Autant le rapprochement sonore plage/page est fait plusieurs fois (« … Et non ! on n’écrit pas des poèmes comme ça./… Mais j’essaie seulement d’en faire un qui soit/beau sur la plage et sur la page ! »), maintes fois, te lisant, j’ai fait celui de la mer et de la mort. Sur cette plage, le temps passe, s’attarde et s’alourdit, et « La beauté n’a de prix que si/la fureur du temps menace. » Ces deux vers disent combien tu cernes de la beauté dans la présence sourde de la mort. Repensons au poème de Sylvia Plath, qui évoque un mort.

On ne peut parler de la mort sans parler de la mouette et sans penser au dernier poème que tu as écrit en 2018. L’oiseau marin ouvre et clôt le livre, dans deux poèmes presque similaires, avale les tirets cadratins comme elle le ferait d’un ver pour mieux confondre poème et réalité, vole au-dessus du texte comme au-dessus de nos têtes à la plage. Elle est, en incipit, « la mouette à ma verticale/pousse un vieux cri et s’empaquette/dans un pan de papier cristal », et à l’explicit du livre, « la mouette à ma verticale/pousse un vieux cri et s’empaquette/dans un pan de papier cristal », comme si, au passage, en planant au-dessus du livre, elle avait saisi le sujet lyrique (« m’ ») pour l’exhausser dans l’impersonnelle mort (« s’ »), enveloppé dans un linceul (« un pan de papier cristal »). La mouette n’a-t-elle pas des vertus psychopompes ?
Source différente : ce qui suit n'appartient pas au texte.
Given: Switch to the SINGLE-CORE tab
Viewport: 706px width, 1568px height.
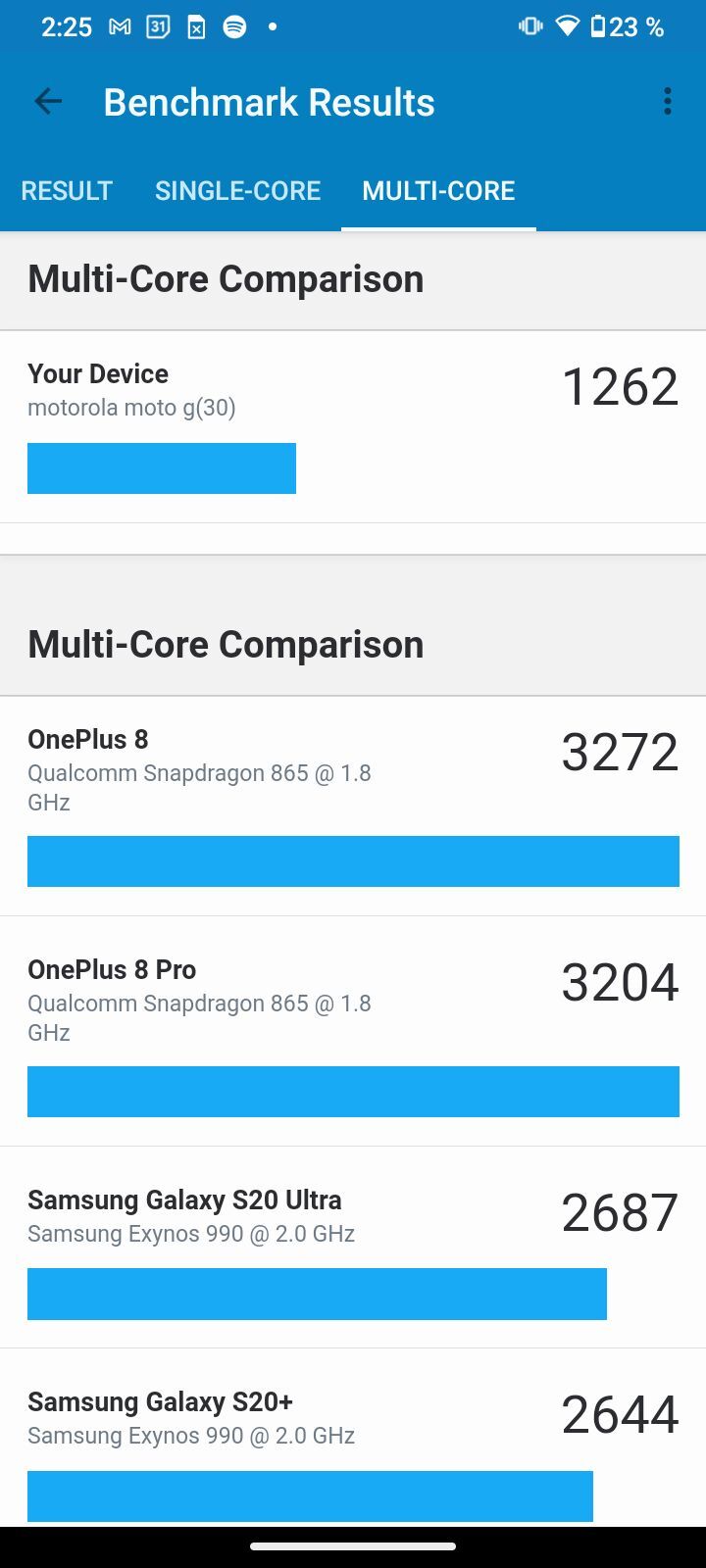Looking at the screenshot, I should (237, 190).
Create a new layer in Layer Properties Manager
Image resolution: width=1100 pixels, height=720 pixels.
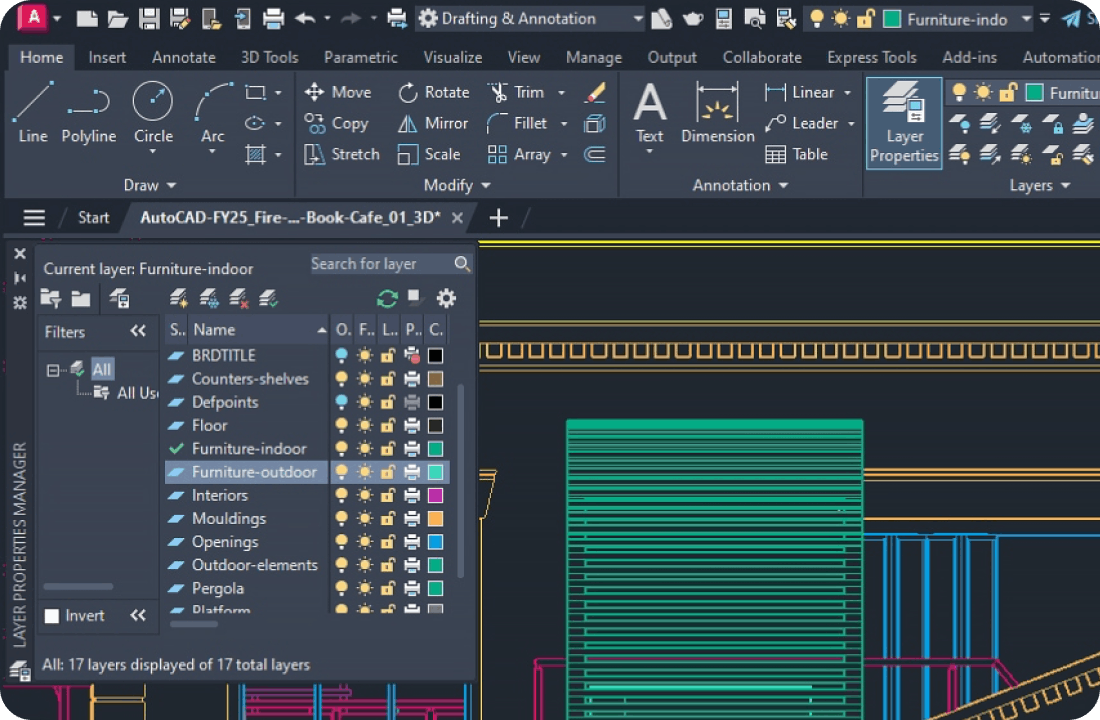[179, 297]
Et pour revenir à ce à quoi je voulais revenir en ouverture de ma lettre, s’agissant d’un arrêt total d’écriture de poèmes, permets-moi d’émettre quelque réserve ajoutée de perplexité sinon peut-être d’un questionnement. En effet, quand tu m’appris l’arrêt de toute activité d’écriture poétique, j’ai premièrement pensé qu’il s’agissait d’une sorte de mort à la poésie (« la poésie, la poésie, la poésie/n’existe plus »). Mais, si j’ai bien compris, il y a d’autres projets de recyclages comme celui-ci (autour de la ruralité notamment), la chose est esquissée dans la « Note générale » établie par Alix Tassememouille. Or, le travail de relectures, de choix, de compilation, d’assemblage et de réécritures, n’est-il pas en soi travail d’écriture ? Par quoi il faut endosser le bleu de travail du poète, ce qui n’est pas contradictoire avec l’horrible travailleur que tu te définis être. Ces poèmes disparates rassemblés en un nouvel opus, dans un nouveau contexte, ne sont-ils pas de nouveaux poèmes ?

 

Ivar Ch’Vavar, Filles bleues, éditions Lurlure, automne 2025, 192 pages, 21€, ISBN : 979-10-95997-65-8.

1 « Berck-plage », in Ariel, trad. Valérie Rouzeau, Gallimard, 2009.